## What needs to be done
Only one stretch of the records below should be repeated. It starts with the line containing "Task: Open chart settings gear icon" and goes on through the line containing "Given: Click the CleanTalk logo icon", exactly as written.

## Data for analysis
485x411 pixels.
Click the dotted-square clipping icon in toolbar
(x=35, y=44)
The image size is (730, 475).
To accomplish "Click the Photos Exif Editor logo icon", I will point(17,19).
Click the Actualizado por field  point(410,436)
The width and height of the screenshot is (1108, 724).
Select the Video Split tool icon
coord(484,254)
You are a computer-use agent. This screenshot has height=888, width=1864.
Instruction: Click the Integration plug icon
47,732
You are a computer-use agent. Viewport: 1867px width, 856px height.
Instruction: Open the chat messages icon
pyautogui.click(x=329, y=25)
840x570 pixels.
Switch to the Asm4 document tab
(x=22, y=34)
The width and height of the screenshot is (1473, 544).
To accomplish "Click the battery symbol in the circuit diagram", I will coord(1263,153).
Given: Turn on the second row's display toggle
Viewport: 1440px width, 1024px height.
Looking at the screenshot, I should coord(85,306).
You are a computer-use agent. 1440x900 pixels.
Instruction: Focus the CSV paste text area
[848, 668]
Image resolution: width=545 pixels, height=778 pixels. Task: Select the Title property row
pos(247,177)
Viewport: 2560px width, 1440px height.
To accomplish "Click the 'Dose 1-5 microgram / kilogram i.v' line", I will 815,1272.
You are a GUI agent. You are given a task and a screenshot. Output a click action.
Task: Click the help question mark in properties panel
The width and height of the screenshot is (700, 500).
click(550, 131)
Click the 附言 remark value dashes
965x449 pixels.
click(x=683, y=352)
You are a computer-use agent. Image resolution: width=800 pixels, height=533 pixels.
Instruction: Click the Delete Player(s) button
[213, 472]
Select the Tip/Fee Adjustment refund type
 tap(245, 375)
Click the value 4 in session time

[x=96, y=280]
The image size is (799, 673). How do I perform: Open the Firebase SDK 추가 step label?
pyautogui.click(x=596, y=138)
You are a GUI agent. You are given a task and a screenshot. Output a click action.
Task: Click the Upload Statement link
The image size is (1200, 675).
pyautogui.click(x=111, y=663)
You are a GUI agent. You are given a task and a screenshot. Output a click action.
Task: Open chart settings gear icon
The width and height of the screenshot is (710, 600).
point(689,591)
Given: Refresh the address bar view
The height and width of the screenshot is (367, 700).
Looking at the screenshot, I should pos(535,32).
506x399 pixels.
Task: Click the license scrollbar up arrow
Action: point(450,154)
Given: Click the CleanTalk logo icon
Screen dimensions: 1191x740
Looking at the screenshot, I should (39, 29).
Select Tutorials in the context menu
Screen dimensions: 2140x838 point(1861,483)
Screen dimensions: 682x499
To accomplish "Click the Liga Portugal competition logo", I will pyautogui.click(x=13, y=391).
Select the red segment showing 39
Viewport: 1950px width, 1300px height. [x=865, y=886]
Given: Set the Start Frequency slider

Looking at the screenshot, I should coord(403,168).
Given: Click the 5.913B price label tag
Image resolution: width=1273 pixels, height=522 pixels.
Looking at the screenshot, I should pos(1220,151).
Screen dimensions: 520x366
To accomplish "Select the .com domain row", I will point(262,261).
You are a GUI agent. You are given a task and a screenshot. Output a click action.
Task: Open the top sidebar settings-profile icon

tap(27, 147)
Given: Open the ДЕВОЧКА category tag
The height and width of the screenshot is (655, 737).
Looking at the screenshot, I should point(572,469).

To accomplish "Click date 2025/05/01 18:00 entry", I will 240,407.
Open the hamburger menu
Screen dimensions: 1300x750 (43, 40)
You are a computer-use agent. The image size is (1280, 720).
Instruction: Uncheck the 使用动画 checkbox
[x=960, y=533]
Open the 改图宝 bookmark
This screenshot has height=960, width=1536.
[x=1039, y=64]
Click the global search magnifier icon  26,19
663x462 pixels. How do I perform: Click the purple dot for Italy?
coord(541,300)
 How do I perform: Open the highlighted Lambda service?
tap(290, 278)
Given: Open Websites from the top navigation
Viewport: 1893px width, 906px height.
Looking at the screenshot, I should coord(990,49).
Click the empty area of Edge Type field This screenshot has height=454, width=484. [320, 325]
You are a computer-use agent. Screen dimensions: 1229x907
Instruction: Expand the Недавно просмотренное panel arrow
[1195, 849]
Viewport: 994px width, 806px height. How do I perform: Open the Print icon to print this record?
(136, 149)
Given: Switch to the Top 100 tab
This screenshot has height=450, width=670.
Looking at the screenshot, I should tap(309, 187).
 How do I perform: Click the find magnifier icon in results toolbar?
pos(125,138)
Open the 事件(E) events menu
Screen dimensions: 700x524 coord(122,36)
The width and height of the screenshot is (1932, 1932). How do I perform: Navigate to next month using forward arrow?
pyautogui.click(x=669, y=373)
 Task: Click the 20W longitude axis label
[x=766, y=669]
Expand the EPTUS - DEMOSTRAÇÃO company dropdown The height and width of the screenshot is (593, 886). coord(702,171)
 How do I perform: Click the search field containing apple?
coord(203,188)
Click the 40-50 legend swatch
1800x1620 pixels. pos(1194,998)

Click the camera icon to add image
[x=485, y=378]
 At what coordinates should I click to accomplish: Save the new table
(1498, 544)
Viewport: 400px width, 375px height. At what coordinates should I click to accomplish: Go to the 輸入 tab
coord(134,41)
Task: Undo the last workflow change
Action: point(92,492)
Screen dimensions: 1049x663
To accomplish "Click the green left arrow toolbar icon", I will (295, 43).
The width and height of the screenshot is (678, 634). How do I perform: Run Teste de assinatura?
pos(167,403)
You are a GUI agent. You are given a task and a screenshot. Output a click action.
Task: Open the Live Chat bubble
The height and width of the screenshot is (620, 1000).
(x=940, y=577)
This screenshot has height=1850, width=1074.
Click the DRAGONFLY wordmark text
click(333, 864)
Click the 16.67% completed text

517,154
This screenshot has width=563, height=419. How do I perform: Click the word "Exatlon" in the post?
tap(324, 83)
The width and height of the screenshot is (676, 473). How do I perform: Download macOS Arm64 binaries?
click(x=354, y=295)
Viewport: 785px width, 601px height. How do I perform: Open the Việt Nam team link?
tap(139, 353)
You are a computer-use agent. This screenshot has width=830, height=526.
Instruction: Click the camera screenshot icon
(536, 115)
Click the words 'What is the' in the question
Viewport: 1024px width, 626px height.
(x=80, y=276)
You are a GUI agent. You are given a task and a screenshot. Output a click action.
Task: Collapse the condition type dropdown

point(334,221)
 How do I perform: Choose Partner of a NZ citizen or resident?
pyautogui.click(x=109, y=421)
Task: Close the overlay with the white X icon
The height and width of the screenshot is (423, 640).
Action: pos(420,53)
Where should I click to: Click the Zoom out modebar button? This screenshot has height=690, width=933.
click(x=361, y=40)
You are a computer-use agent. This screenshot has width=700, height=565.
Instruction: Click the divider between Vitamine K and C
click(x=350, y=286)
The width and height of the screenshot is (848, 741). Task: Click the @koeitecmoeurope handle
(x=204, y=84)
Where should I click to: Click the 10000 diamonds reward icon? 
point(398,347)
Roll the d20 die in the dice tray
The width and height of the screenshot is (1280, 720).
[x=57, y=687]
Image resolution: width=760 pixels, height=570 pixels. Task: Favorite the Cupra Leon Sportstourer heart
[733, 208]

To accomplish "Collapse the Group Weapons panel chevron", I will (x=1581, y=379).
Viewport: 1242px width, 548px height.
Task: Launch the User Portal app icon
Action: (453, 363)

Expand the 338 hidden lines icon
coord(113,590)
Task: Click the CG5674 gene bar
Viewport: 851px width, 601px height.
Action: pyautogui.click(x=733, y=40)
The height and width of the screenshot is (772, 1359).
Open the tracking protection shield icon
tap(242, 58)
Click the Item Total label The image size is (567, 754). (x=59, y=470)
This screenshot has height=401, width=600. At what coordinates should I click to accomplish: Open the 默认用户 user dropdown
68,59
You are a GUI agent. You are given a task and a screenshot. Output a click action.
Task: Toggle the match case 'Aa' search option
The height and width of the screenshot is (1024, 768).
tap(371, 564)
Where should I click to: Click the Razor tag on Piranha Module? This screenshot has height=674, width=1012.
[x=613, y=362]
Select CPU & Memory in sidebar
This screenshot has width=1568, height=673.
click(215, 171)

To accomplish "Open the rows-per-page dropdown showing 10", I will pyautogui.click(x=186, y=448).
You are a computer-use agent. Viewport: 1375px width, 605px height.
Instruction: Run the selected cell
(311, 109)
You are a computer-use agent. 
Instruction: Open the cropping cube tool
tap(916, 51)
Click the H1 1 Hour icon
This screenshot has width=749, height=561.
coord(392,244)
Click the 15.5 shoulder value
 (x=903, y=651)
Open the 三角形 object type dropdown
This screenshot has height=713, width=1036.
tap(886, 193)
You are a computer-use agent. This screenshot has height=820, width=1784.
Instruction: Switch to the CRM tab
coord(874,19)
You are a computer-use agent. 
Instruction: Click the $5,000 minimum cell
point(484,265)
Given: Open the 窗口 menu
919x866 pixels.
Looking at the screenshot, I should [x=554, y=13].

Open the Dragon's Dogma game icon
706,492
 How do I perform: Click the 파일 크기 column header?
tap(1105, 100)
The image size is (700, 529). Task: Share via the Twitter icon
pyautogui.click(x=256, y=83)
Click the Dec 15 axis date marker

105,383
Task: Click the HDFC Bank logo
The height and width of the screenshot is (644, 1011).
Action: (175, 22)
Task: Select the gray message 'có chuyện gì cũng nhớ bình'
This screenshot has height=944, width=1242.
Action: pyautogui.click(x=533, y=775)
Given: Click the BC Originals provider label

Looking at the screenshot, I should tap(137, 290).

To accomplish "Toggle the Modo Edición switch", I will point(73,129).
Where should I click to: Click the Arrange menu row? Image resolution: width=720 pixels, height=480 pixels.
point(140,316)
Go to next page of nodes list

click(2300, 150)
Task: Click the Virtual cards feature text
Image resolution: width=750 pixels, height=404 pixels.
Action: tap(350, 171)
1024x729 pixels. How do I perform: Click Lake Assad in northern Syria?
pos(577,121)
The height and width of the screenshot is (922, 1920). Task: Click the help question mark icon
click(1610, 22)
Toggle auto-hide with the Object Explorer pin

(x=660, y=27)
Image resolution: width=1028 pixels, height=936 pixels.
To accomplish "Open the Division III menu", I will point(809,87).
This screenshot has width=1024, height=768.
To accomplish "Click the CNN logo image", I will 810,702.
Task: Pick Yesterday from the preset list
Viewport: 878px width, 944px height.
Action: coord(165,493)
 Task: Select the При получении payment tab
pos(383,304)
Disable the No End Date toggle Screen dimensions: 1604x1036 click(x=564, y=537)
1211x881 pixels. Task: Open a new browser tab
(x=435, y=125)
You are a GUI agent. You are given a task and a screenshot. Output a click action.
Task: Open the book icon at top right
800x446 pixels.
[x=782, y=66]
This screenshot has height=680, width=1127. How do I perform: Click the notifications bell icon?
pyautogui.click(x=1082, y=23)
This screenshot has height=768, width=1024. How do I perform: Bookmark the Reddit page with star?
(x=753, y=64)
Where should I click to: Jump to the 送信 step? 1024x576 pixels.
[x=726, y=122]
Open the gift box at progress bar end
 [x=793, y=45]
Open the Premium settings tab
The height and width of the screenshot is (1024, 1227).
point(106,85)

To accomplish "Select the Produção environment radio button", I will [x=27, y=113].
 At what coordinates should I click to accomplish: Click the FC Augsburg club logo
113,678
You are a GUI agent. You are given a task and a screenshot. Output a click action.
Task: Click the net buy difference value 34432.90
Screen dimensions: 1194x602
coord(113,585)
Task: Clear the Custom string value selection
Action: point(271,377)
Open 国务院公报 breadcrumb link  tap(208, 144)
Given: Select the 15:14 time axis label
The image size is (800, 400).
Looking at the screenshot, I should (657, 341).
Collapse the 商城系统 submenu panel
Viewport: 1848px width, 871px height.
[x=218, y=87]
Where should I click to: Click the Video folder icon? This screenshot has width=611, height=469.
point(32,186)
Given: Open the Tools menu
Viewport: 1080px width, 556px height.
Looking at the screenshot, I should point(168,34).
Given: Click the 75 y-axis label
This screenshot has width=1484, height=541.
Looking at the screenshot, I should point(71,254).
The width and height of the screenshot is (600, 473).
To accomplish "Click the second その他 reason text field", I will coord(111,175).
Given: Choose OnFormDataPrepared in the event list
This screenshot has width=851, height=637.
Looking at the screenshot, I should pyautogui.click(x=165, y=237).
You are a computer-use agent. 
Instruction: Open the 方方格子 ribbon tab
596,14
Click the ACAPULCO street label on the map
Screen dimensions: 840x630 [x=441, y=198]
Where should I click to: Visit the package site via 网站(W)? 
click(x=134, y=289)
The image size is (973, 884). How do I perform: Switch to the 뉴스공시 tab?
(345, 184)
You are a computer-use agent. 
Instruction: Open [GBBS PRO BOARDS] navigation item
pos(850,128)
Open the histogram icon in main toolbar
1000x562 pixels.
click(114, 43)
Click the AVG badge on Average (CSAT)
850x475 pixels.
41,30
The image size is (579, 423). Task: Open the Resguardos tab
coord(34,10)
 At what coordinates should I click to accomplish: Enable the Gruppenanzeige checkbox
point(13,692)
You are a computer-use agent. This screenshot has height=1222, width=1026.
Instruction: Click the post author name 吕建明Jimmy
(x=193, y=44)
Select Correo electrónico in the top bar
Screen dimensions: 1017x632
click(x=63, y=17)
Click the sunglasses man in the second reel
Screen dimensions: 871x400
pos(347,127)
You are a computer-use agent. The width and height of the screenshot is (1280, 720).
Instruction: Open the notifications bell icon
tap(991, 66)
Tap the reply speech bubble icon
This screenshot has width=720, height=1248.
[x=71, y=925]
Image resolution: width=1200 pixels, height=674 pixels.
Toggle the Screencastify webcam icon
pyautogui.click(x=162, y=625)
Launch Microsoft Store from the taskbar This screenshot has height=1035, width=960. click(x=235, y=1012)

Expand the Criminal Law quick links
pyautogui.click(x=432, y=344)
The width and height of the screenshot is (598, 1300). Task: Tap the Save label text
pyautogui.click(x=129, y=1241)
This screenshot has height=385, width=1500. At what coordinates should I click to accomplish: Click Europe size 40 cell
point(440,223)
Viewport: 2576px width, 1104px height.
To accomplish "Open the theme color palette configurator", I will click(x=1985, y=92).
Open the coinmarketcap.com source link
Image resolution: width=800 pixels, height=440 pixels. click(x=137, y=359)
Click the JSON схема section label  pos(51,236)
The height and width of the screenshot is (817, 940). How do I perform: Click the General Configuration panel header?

## Response for this exercise
Task: Open chart settings gear icon
The width and height of the screenshot is (710, 600).
point(689,591)
Given: Refresh the address bar view
The height and width of the screenshot is (367, 700).
Looking at the screenshot, I should pos(535,32).
506x399 pixels.
Task: Click the license scrollbar up arrow
Action: point(450,154)
Given: Click the CleanTalk logo icon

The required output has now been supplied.